No encontraba la correa del golden retriever. Mientras la buscaba los otros dos permanecían sentados junto a la puerta y el grande daba vueltas sobre sí mismo, ladrando insistentemente y dando saltitos. Cuando la halló, debajo de un montón de periódicos, el perro pareció entrar en una especie de trance irrefrenable, ladraba más y más alto, como celebrando que por fin salían a la calle. Fuera hacía frío, llovía, muchos coches, gente corriendo de una tienda a otra -¿por qué tenía que vivir en una gran ciudad?- y los perros enredándose con las piernas de la gente y con los cochitos de los niños y con las papeleras de la calle. Y en un segundo se desató el desastre, se cruzaron los tres con aquellos tres gatos del callejón, y empezaron a ladrar y a correr cada uno en su dirección. Y él no supo qué hacer, porque la situación era ingobernable.

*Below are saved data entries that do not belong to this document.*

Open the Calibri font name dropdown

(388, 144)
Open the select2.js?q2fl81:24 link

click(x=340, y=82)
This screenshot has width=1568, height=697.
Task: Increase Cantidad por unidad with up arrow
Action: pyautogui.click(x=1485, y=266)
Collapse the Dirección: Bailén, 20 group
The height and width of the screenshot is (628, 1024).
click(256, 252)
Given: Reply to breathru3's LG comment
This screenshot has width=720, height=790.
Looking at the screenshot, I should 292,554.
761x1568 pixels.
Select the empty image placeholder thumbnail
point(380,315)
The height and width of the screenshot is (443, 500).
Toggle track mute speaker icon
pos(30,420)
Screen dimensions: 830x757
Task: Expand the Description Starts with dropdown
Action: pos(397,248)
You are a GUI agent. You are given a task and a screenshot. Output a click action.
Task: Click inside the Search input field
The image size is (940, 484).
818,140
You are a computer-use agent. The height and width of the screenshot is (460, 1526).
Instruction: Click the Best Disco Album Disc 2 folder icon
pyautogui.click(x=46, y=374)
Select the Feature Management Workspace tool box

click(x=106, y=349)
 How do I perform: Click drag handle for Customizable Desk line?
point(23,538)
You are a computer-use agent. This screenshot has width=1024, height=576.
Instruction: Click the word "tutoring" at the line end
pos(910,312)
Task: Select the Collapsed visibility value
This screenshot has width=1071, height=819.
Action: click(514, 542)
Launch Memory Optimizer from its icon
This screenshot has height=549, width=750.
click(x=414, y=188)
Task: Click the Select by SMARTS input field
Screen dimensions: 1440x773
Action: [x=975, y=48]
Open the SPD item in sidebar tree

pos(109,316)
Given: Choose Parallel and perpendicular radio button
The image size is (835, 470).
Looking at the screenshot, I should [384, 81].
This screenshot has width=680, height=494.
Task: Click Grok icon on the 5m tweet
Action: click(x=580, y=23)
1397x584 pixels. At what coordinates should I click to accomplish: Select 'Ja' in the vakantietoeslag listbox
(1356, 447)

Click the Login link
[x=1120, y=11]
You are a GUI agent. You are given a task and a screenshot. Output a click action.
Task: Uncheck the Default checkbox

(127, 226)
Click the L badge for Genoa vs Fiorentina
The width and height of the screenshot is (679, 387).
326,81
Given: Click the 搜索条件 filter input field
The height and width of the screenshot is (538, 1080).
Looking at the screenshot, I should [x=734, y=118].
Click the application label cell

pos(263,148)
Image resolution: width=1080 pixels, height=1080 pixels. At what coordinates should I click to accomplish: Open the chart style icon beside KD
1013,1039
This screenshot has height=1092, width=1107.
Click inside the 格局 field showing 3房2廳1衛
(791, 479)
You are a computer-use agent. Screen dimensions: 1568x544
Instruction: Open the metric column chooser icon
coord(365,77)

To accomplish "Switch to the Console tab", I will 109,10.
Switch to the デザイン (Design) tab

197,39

Estaba todo muy tranquilo, los niños terminaban su redacción sobre la Navidad. Entraba un rayito de sol por la ventana de la clase que mitigaba ese frío intenso de finales de otoño. En un rato tendría lugar la fiesta de fin de trimestre. La superiora ya había advertido que ni un grito por el pasillo, ni un desorden de sillas. Estos tres meses habían sido duros: meter a camino aquellas treinta fieras, con las normas estrictas de la dichosa monja amargada, se había complicado en una tarea dificilísima, pero parecía que ya todo estaba encauzado a finales de diciembre. Miró el reloj, y aún no había calculado bien la hora vio pasar el hábito marrón por el pasillo; sonó la campana, y sin tiempo ni lugar a una reacción, aún sin terminar de desaparecer la monja inquisitoria, uno de los diablillos dio el grito de guerra ¡la fiestaaaaa! y el resto, como las ovejas corriendo antes del lobo, o como un cardumen de sardinas espantadas por un pez grande, comenzaron a gritar y a correr despavoridamente por el aula. La religiosa dejó ver por el cristal su malencarada expresión; y ella, corriendo sin control detrás de aquellos energúmenos se dio cuenta de que la situación era ingobernable.
Mariano sumó de aquí y de allá, clickó en las pestañas del Internet Explorer (él jamás usaría Mozzilla ni Chrome) de la página del Ministerio a las de La Razón, de éstas a las del ABC, incluso llegó a mirar las de El País. Volvió a sumar, pero el resultado no daba. Iba ganando, esto estaba claro. Pero la ganancia servía de poco. Podía haber esperado a convocar las elecciones el 26, igual la gente llena hasta arriba de langostinos y de cava no habrían ido a las urnas. O igual no. Quizás con el voto por correo… Aunque era tarde ya, y percibió que el correo no daba para tanto. Sacó un puro, lo pasó por los labios. Con la mano izquierda se palpó la cara, aún dolorida. En la calle Génova no se oía el rumor de hace algunos años, más bien se percibía un silencio atronador. Faltaba una hora o así. Se abrió la puerta de golpe, era ella, desde su punto de vista, bastante por debajo de la línea de sus ojos quiso decir algo, pero Mariano prefirió no oír. Hizo como que no oía mientras ella, con un deje de enfado en sus labios finos, en sus dientes separados, le espetó, para que lo oyera claramente: “Mariano, la situación es claramente ingobernable“.